Menjaga
Hak Hidup Transportasi Daring dan Konvensional Nontrayek
Agus Pambagio ; Pemerhati Kebijakan Publik dan Perlindungan
Konsumen
|
KOMPAS, 13 April 2017
Polemik soal keberadaan angkutan berbasis aplikasi telah
menyedot perhatian publik, setidaknya setahun terakhir. Kompetisi yang ketat
untuk memikat calon penumpang terbawa sampai ke jalanan, bahkan sempat
berujung ricuh di beberapa daerah. Karena itu, revisi Peraturan Menteri
Perhubungan Nomor 32 Tahun 2016 tentang Penyelenggaraan Angkutan Orang dengan
Kendaraan Bermotor Umum Tidak dalam Trayek—yang dilakukan lewat serangkaian
konsultasi dengan para pihak—selayaknya diterima sebagai kabar baik.

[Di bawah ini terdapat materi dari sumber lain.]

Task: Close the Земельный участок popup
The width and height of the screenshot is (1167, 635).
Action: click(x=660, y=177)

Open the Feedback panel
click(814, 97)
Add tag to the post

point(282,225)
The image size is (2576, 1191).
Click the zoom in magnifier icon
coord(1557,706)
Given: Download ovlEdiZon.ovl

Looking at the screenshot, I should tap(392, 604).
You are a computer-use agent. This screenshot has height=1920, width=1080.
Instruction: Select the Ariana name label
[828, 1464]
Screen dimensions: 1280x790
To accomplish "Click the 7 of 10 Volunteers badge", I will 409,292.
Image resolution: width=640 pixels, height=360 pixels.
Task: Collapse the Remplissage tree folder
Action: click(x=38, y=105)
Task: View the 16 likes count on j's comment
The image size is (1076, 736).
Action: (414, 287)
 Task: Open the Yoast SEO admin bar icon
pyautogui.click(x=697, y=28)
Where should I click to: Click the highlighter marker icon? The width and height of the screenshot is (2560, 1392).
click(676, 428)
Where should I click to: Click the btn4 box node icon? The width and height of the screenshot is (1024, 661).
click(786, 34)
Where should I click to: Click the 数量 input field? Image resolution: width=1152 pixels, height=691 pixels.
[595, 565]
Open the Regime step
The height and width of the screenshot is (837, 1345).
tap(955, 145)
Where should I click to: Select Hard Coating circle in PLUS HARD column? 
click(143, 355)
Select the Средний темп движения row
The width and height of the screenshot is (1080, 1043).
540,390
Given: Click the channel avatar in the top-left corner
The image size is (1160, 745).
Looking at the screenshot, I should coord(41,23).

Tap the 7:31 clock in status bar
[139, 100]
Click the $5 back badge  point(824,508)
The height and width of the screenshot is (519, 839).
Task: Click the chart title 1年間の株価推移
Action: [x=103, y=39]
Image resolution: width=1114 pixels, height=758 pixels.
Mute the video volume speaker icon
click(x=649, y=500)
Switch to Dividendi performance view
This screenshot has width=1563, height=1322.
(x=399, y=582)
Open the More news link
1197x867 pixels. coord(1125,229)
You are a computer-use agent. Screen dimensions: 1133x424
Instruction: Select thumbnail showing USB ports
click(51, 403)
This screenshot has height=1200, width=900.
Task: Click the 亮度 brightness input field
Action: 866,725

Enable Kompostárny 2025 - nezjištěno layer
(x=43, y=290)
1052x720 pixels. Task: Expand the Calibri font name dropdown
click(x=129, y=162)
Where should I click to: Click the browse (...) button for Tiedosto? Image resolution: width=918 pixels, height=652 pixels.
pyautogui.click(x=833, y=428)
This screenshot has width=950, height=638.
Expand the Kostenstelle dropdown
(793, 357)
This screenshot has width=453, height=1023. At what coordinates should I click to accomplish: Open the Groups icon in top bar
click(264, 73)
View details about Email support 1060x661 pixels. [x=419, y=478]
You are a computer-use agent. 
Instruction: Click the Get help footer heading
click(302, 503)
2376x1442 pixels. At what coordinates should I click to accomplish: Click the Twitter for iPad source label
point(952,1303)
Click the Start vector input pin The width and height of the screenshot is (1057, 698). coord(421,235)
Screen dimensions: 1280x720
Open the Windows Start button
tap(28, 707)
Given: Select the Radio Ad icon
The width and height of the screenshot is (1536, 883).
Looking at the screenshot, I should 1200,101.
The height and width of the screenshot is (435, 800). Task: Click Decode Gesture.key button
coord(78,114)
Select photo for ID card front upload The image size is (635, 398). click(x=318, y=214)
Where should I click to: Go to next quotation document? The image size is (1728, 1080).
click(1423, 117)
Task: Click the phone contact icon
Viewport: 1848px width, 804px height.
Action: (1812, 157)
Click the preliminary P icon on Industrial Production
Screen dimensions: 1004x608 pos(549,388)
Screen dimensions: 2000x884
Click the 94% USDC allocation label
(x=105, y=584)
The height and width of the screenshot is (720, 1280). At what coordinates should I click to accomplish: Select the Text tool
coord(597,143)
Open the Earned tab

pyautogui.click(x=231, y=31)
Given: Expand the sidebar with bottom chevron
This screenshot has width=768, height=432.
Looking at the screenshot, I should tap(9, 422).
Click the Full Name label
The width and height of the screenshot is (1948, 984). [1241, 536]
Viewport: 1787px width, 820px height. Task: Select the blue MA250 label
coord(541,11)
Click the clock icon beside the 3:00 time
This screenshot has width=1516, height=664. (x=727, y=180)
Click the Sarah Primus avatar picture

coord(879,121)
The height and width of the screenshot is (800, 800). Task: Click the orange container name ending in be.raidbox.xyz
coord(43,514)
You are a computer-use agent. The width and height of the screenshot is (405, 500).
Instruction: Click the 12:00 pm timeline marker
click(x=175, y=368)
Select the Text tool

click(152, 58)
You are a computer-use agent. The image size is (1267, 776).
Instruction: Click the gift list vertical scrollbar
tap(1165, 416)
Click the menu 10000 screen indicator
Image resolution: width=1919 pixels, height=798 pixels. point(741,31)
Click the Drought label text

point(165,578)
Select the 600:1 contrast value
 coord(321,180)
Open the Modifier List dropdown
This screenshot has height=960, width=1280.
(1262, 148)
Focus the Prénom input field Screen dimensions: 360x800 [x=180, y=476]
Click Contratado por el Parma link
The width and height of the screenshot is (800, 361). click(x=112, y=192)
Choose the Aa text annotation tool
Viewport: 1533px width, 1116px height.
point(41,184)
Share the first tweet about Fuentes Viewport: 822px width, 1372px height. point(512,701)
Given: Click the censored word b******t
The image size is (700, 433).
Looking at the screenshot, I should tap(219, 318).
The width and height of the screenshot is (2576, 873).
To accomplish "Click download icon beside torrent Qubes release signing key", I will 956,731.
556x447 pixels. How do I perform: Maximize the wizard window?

Akan tetapi, harus dipahami keributan yang terjadi
belakangan antara angkutan kota (angkot) dan ojek sebenarnya bukan imbas
langsung dari Permenhub. Peraturan ini hanya diperuntukkan bagi kendaraan
umum roda empat nontrayek dan kendaraan daring roda empat.
Angkot dan ojek bukan obyek Permenhub No 32/2016. Angkot
merupakan kendaraan angkutan bertrayek. Namun, ojek tidak termasuk angkutan
umum manusia sebagaimana diatur dalam UU Nomor 22 Tahun 2009 tentang Lalu
Lintas dan Angkutan Jalan.
Permenhub No 32/2016 ditetapkan 28 Maret 2016 dan
diberlakukan pada 1 April 2016. Peraturan itu memuat klausul kewajiban
pemberlakuan enam bulan sejak diberlakukan yang berarti berlaku mulai 1
Oktober 2016. Akan tetapi, peraturan tersebut tidak operasional di lapangan.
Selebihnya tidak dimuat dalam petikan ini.